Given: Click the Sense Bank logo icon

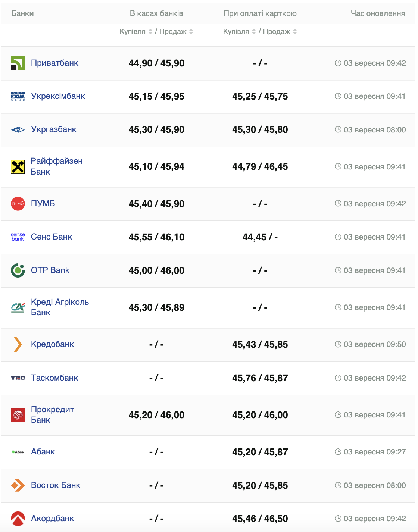Looking at the screenshot, I should 18,237.
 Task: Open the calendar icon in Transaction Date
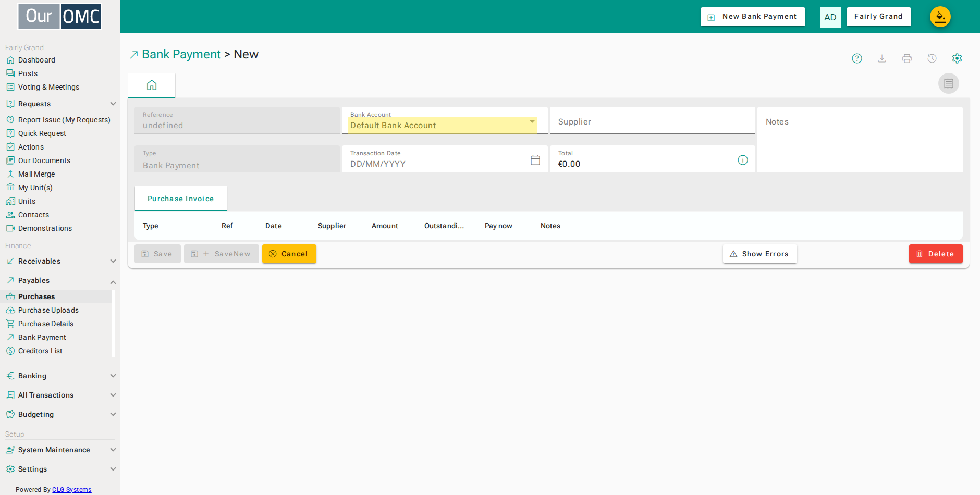click(x=535, y=160)
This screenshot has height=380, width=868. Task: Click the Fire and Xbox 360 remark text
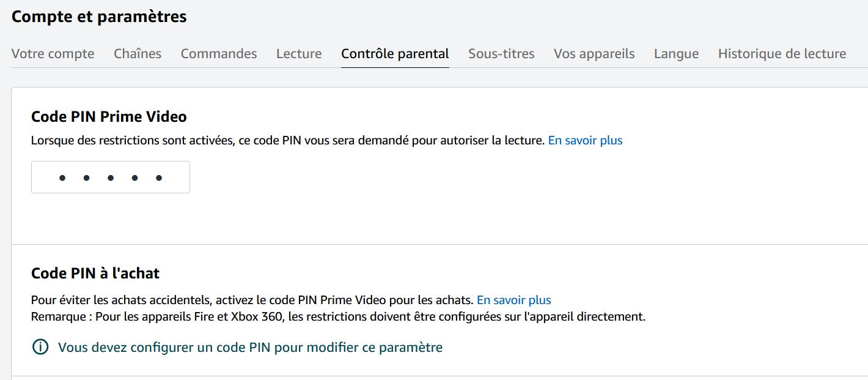[x=338, y=317]
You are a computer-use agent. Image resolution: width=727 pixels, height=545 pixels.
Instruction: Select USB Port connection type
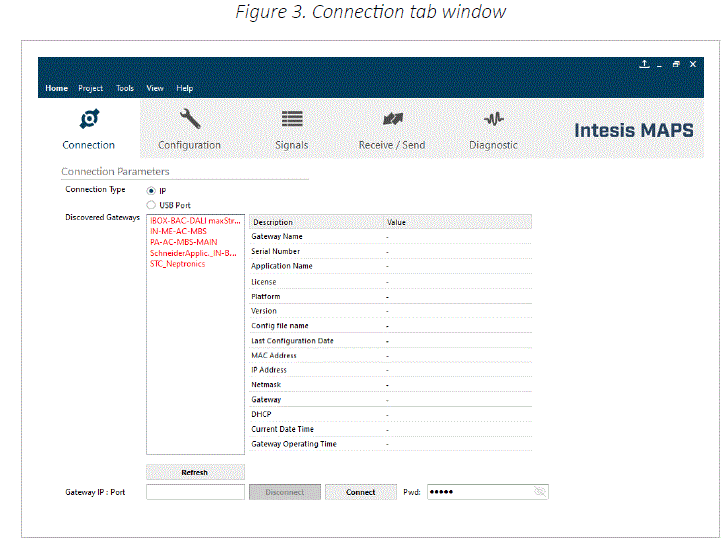coord(151,204)
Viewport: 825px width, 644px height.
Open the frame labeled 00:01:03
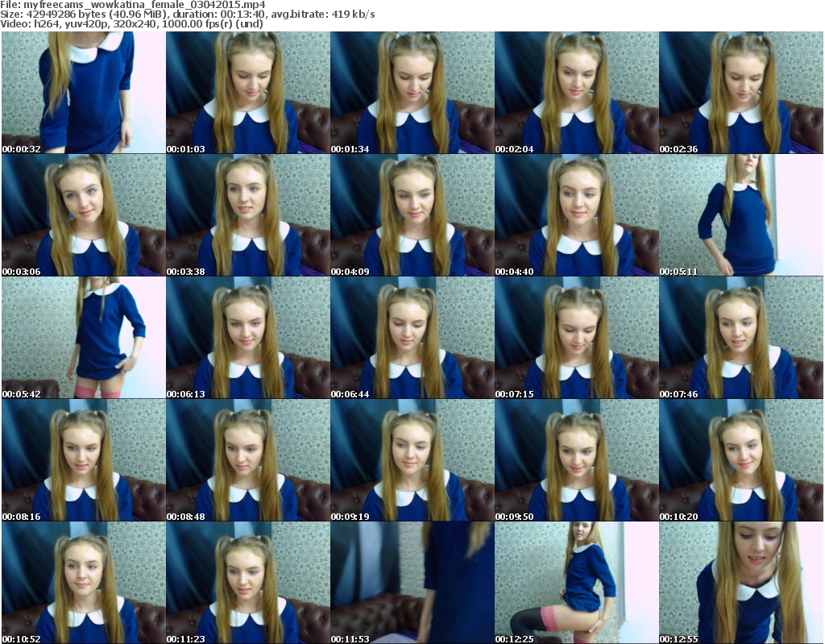[247, 93]
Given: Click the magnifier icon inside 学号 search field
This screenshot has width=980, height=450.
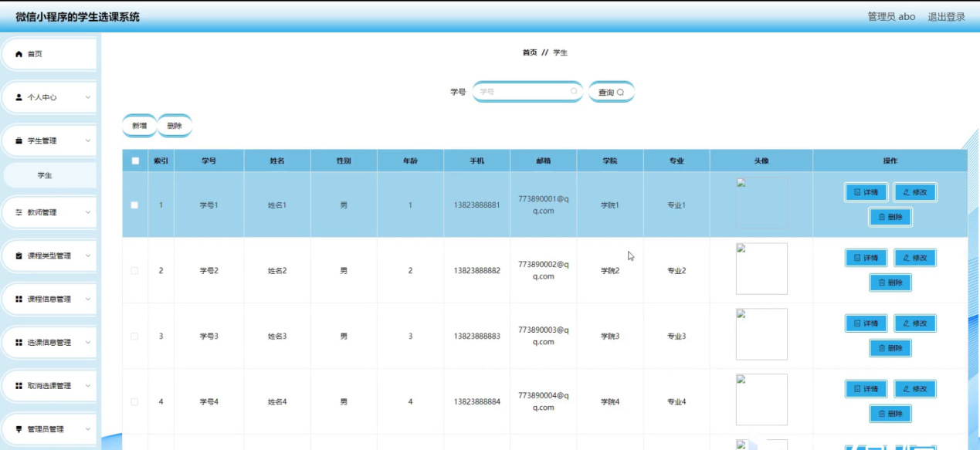Looking at the screenshot, I should (574, 92).
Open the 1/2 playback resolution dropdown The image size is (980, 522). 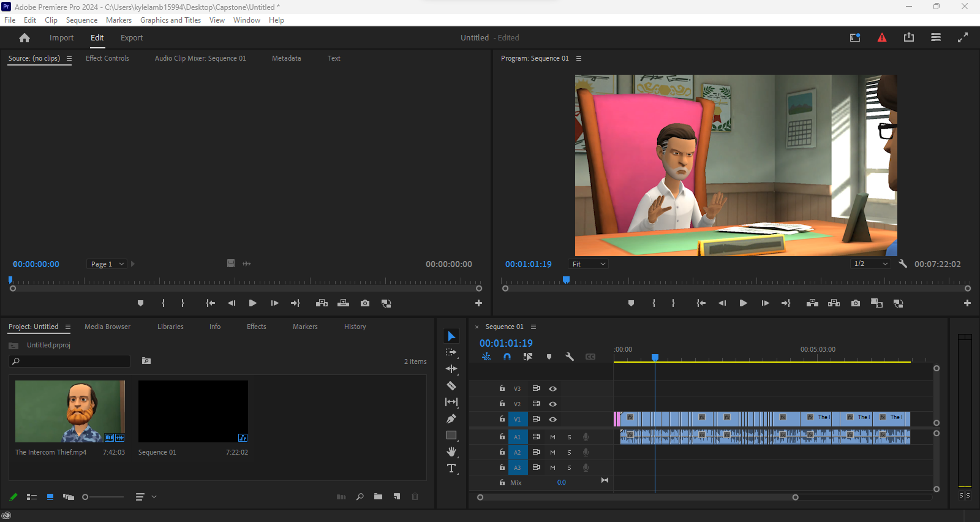point(870,264)
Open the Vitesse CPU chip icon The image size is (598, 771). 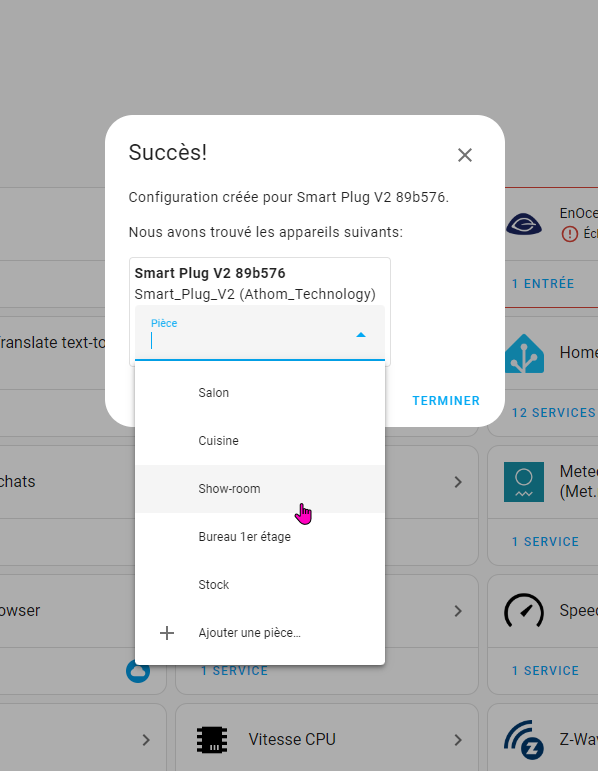click(x=212, y=740)
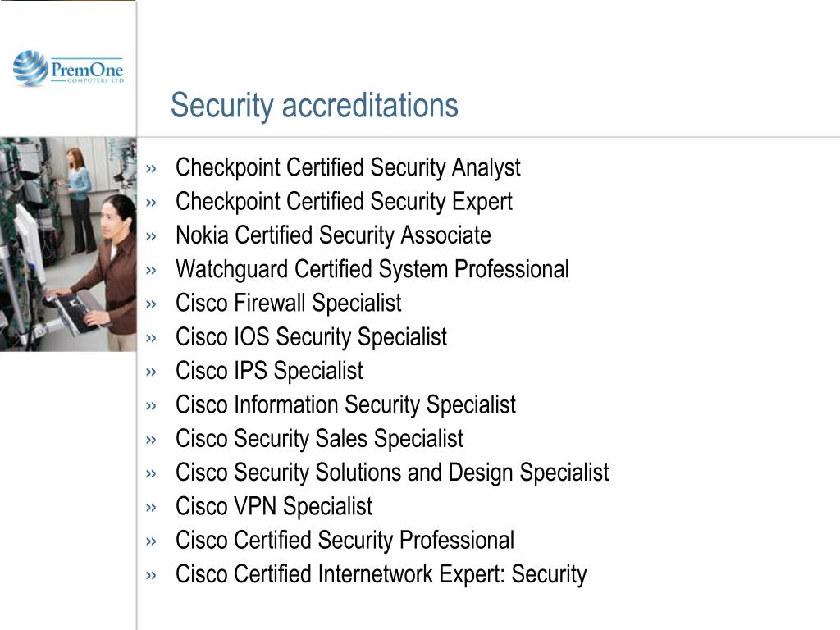Click the bullet before Watchguard Certified System Professional

click(151, 270)
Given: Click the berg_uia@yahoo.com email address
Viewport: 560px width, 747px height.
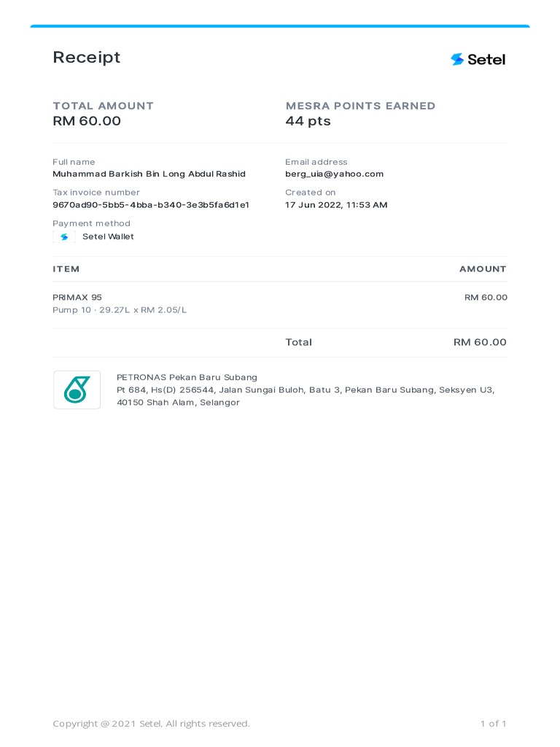Looking at the screenshot, I should click(x=334, y=174).
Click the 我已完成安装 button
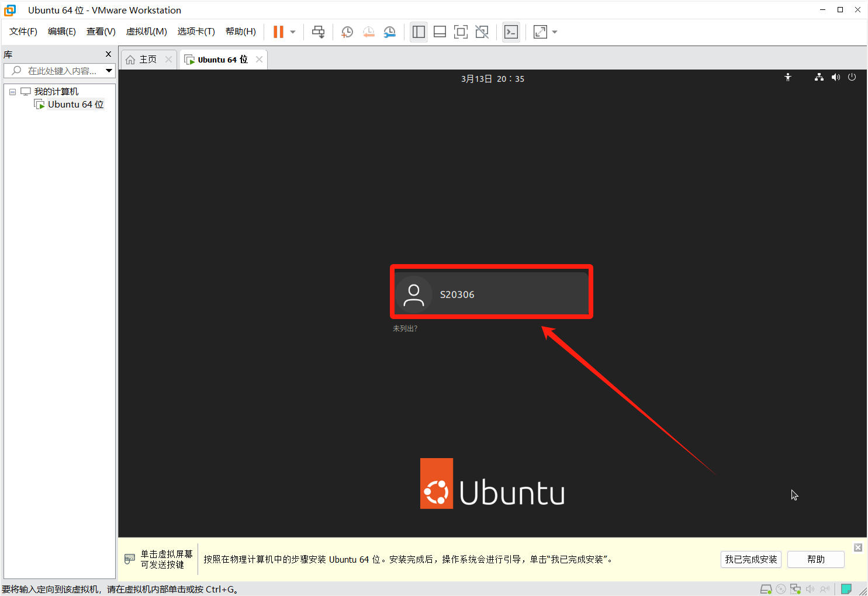This screenshot has width=868, height=596. pyautogui.click(x=751, y=559)
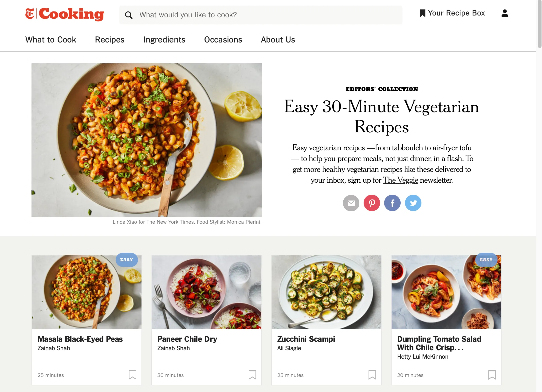The width and height of the screenshot is (542, 392).
Task: Open the What to Cook menu
Action: [x=50, y=40]
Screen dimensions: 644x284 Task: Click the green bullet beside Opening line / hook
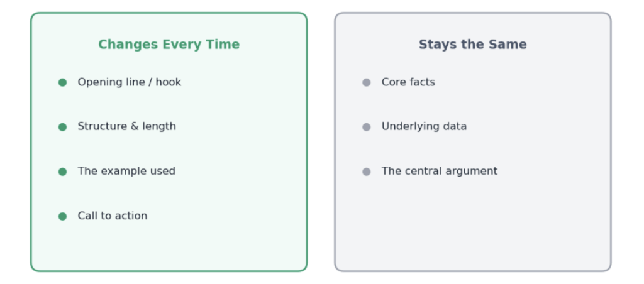pyautogui.click(x=62, y=82)

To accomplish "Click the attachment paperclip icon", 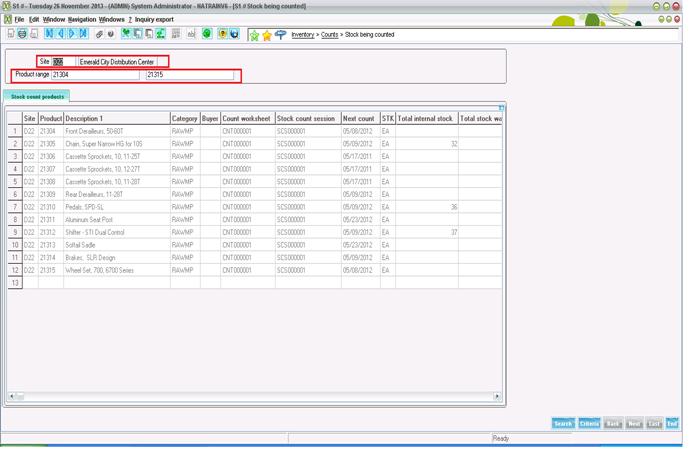I will tap(99, 34).
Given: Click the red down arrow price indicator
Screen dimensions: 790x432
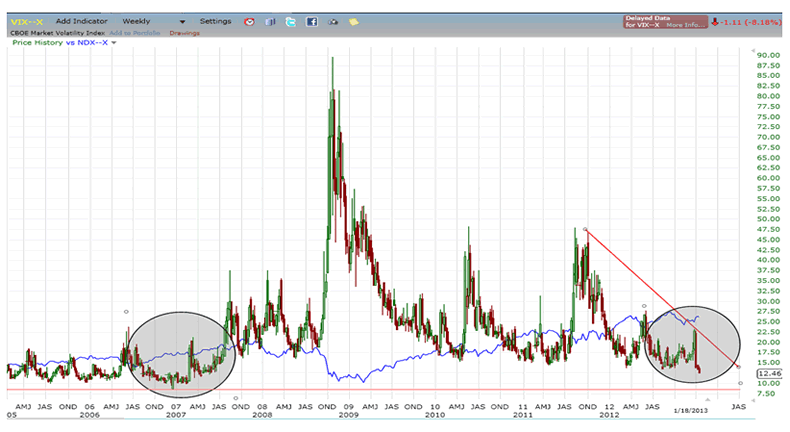Looking at the screenshot, I should point(716,21).
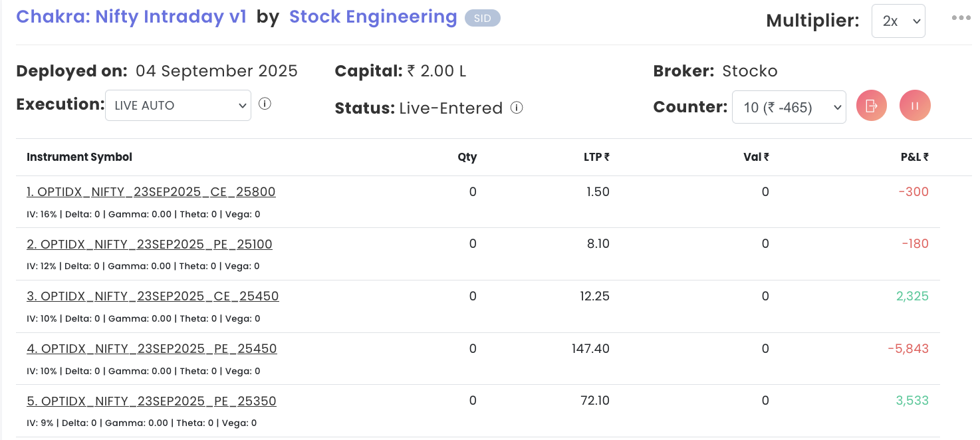
Task: Open NIFTY 23SEP2025 CE 25800 instrument
Action: tap(151, 192)
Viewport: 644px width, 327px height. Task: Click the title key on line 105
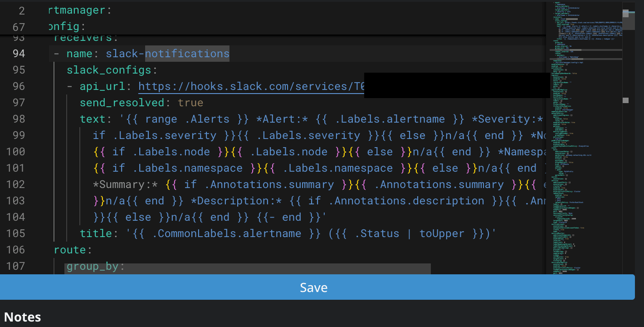coord(96,233)
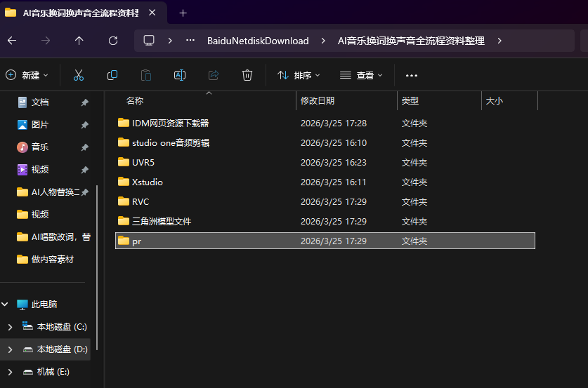Navigate back with the back arrow
The width and height of the screenshot is (588, 388).
12,41
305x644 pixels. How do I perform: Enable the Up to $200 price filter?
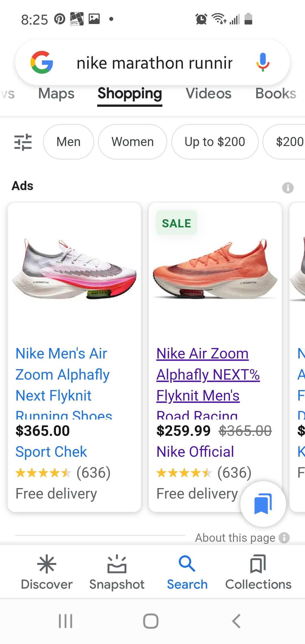(x=215, y=142)
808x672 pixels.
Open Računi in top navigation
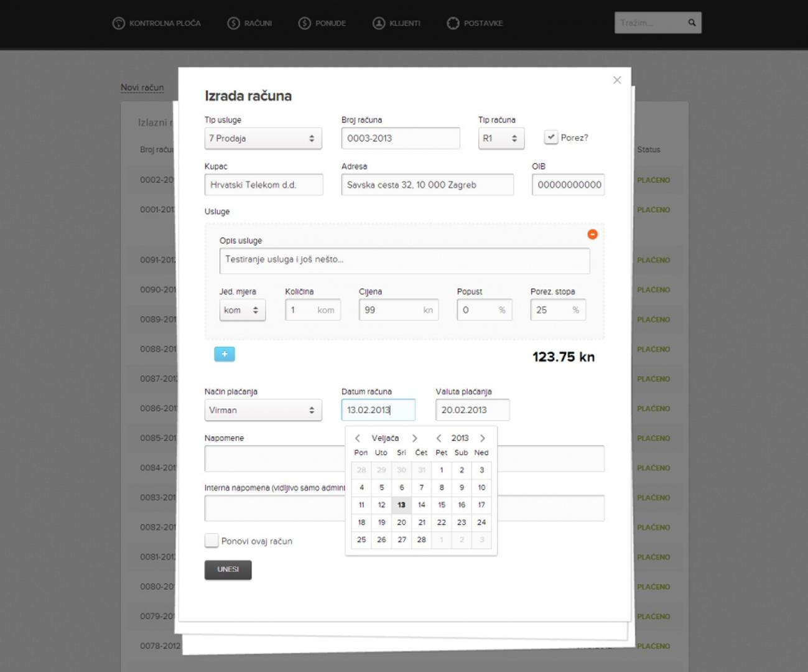[x=250, y=23]
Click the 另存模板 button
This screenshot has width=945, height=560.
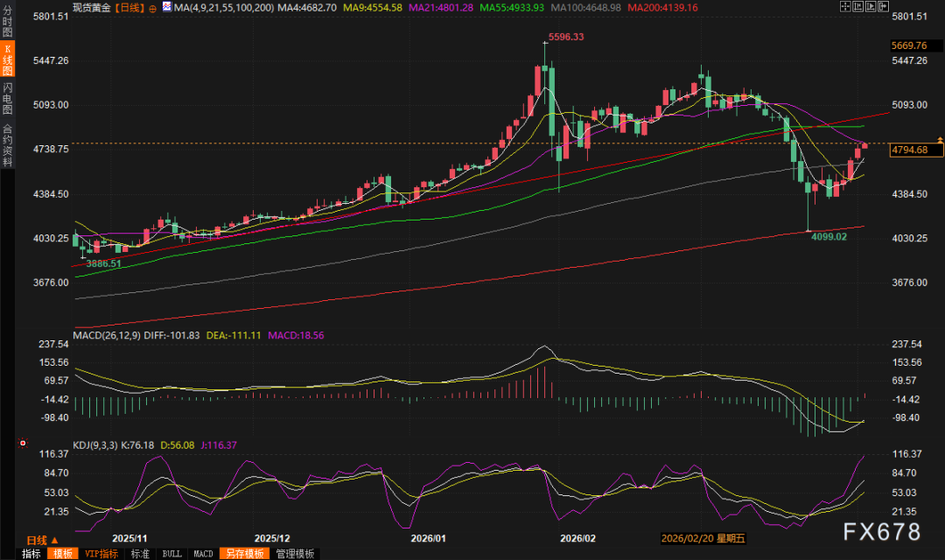244,554
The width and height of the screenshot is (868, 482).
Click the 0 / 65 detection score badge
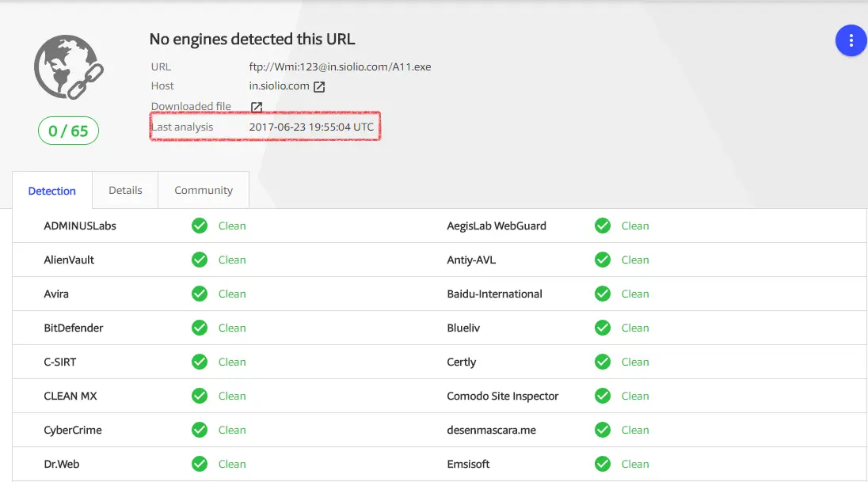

-- The problem --
Only the lines from the line holding "This screenshot has width=945, height=560." through the last line above belong in the answer, repeated exactly; the pictures do not.

-- Completed task --
This screenshot has width=945, height=560.
244,554
The width and height of the screenshot is (868, 482).
Click the 0 / 65 detection score badge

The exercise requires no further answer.